Other Gwion Gwion art depicts the gigantic type of a Thylacoleo, the large ancestor of the Thylacine or Tasmanian Tiger. The Thylacoleo became extinct around 45,000 years ago, so it would be simple to extrapolate that these paintings are contemporaries of this 130kg ‘dinosaur’.
There are so lots of other theories as well as suggestions about these paintings that pinning down a particular date for these extraordinary works of ancient history – let alone getting scientists to agree – is nearly impossible.
Either way, these artworks are old, lovely as well as extremely important.
How lots of Gwion Gwion as well as Wandjina sites are there?
Spread over an massive area – around 50,000km² – there are actually hundreds of thousands of gallery sites in the Kimberley of both the ancient Gwion Gwion artwork as well as Wandjina images that likewise date back lots of thousands of years.
And scientists believe there are lots of that still haven’t been discovered yet.
The rock art we saw while we were in the Kimberley was from Raft point – a remote, steep bluff of deep red rock that launches from the shores of the Indian Ocean. known by the regional Worrorra people as Umbre, this area is house to one of the a lot more available galleries from the sea.
At the time, we were travelling with national geographic on an expedition ship, as well as to clamber from a Zodiac onto the crunchy sand at Umbre, then scramble up to the caves filled with those legendary paintings was unforgettable.
National geographic expedition leader Steve Egan explained some of the details of the ancient Aboriginal Wandjina paintings above our heads.
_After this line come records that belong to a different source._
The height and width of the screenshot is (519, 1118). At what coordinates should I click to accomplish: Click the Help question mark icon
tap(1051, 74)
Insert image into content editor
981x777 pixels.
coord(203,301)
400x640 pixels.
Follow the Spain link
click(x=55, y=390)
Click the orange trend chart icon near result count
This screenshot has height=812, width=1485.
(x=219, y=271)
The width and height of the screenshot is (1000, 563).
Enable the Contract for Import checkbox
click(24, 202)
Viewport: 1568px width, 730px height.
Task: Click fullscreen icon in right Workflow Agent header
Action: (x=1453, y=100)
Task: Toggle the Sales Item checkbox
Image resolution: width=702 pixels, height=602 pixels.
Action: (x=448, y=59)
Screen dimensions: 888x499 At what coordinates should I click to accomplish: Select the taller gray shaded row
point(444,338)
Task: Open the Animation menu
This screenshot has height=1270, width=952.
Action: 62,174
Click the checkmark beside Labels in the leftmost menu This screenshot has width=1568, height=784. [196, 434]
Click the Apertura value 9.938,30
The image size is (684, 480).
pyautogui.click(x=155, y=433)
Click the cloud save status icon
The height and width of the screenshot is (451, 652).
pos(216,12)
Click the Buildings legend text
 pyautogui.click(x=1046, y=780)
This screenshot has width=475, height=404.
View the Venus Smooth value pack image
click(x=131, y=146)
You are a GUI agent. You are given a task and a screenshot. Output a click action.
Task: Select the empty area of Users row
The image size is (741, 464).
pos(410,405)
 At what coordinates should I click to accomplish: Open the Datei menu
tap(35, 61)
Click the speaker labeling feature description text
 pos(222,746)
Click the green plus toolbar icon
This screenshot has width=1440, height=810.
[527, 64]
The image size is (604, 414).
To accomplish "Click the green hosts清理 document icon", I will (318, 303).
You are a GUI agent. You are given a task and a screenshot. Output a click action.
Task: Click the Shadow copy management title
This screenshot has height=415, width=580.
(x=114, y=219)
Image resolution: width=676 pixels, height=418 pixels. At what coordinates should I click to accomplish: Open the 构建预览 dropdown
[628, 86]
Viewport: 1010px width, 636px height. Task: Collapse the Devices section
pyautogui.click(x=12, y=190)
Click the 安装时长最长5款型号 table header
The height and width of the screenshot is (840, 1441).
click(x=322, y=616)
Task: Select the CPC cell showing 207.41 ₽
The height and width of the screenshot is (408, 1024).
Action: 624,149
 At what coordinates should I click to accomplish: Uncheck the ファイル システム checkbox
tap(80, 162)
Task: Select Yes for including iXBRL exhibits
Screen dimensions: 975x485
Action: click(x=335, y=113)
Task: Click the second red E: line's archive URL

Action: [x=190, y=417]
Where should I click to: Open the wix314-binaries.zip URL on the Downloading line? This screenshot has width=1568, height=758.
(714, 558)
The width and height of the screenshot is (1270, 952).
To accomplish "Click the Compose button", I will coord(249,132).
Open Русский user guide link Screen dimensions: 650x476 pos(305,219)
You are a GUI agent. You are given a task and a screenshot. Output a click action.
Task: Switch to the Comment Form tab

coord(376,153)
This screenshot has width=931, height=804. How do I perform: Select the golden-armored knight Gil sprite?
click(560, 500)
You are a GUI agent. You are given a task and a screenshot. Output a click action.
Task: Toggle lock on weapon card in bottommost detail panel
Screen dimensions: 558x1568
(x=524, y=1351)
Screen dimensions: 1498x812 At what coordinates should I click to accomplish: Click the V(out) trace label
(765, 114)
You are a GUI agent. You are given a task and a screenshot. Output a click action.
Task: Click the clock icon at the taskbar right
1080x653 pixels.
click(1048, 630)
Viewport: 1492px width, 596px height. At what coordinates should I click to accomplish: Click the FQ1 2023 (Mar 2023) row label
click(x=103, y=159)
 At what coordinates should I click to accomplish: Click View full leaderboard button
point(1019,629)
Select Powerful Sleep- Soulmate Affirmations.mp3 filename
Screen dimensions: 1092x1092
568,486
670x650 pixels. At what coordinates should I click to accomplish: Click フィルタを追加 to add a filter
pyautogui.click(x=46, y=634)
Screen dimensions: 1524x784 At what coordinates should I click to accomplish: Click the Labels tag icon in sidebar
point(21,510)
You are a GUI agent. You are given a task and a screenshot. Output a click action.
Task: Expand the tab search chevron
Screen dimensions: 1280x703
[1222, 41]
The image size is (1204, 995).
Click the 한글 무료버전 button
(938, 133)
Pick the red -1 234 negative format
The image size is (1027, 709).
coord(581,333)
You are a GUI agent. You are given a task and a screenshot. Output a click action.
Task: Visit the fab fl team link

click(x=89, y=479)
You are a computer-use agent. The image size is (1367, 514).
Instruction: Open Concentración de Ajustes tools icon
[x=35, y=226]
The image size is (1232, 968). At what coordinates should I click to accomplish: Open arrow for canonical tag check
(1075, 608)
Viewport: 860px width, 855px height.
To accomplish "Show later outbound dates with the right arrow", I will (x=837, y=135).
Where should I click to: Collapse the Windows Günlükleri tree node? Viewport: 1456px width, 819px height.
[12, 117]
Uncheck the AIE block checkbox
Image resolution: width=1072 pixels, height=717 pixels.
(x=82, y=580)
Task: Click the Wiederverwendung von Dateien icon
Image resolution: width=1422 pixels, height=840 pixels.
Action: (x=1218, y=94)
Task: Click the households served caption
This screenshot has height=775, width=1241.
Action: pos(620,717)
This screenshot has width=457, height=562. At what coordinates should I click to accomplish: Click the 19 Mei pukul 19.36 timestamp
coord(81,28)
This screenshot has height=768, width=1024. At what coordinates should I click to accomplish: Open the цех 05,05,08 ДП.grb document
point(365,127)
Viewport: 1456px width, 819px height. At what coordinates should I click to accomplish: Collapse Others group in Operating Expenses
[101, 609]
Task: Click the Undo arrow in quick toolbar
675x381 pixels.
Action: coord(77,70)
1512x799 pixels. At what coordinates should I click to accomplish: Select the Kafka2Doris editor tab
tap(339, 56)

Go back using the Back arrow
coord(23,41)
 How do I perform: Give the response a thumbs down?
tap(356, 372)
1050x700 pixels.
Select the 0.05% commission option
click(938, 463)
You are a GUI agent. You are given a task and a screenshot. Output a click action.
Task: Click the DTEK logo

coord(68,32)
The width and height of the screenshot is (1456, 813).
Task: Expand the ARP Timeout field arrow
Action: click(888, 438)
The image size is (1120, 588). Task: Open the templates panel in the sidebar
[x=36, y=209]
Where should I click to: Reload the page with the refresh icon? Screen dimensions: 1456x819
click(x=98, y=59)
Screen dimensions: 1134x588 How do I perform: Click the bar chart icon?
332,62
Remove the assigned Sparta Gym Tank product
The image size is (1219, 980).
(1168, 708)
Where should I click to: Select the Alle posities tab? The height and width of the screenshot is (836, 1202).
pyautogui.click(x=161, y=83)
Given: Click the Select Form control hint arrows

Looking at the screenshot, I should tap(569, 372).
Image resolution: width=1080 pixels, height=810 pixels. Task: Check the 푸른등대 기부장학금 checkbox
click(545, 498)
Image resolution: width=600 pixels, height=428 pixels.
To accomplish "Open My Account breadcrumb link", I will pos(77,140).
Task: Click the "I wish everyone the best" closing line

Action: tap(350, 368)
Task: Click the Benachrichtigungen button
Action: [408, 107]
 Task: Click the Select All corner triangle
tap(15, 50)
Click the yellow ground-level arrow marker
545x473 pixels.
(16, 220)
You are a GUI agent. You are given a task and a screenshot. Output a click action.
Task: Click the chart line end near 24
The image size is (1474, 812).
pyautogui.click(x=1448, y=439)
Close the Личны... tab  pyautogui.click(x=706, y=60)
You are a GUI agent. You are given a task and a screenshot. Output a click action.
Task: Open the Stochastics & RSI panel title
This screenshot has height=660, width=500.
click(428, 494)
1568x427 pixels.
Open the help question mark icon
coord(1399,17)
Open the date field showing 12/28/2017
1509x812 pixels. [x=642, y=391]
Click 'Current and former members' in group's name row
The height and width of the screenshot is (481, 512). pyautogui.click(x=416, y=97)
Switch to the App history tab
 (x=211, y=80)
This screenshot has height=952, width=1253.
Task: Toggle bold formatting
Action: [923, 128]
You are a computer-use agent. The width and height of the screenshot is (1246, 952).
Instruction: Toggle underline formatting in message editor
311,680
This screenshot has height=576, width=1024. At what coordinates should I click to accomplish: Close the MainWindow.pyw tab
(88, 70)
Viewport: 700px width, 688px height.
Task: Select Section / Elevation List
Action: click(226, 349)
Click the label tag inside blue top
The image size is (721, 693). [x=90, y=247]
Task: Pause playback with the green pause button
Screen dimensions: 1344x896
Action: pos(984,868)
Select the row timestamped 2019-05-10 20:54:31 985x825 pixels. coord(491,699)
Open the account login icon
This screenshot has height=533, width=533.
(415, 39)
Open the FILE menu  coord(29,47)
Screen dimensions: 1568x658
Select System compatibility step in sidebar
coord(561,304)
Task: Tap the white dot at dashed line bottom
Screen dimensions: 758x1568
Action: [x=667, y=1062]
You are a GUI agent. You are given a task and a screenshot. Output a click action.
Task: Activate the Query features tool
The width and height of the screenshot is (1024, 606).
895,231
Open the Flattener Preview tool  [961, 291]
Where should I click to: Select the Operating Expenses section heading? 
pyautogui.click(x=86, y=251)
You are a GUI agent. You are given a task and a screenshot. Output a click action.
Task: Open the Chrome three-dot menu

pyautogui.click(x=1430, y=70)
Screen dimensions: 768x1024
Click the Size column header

You can view his lesson on our video here.
It was an entrancing experience as well as one that we will never forget.
It made it all the a lot more painful to discover of news that, in disgraceful acts ostensibly to clear bushland for fire safety, the WA government in 2009 damaged or destroyed over 5,000 of the known 8,742 sites of Bradshaw art with aerial firebombing as well as back burning.
Much of this area was presumed (incorrectly) to have high potential for oil as well as gas reserves.
Incredibly, this is still happening.
In mid-2020, Rio Tinto bombed parts of the Pilbara, a region south of the Kimberley, to broaden an iron ore mine. They utterly destroyed two culturally as well as scientifically significant sacred sites, one of which was dated to be over 46,000 years old.
And this was sanctioned by ministerial consent through outdated Aboriginal heritage laws.
You can read a lot more about the Rio Tinto catastrophe here.
In legal developments, three of Rio Tinto bosses have been fined (but still hold their senior positions) for the damage of one of Australia’s oldest archaeological sites.
The fines relate to bonuses of the three heads of the mining firm amounting to around £4m (AU$7.3m).
The cave site sat above high-grade iron ore estimated at £75m – AU$137m.
We’ve travelled through a great deal of Australia. We’ve seen its high peaks, its deep caverns, its beaches as well as its forests, its cities as well as its vast, ranging deserts.
They all have one thing in common: they all provide you a sense of this extraordinary country – they all feel like home.
But the Kimberley feels a lot more like Australia as well as yet at the same time less like anywhere else on earth.
Perhaps the spirit of the Wandjina – the unique, ghostly forms of cloud as well as rain eidolons discovered in the rock art of the Kimberley – is what gives this place its magic.
And the paintings of the Gwion Gwion as well as Wandjina are a talisman of this fascinating ancient landscape.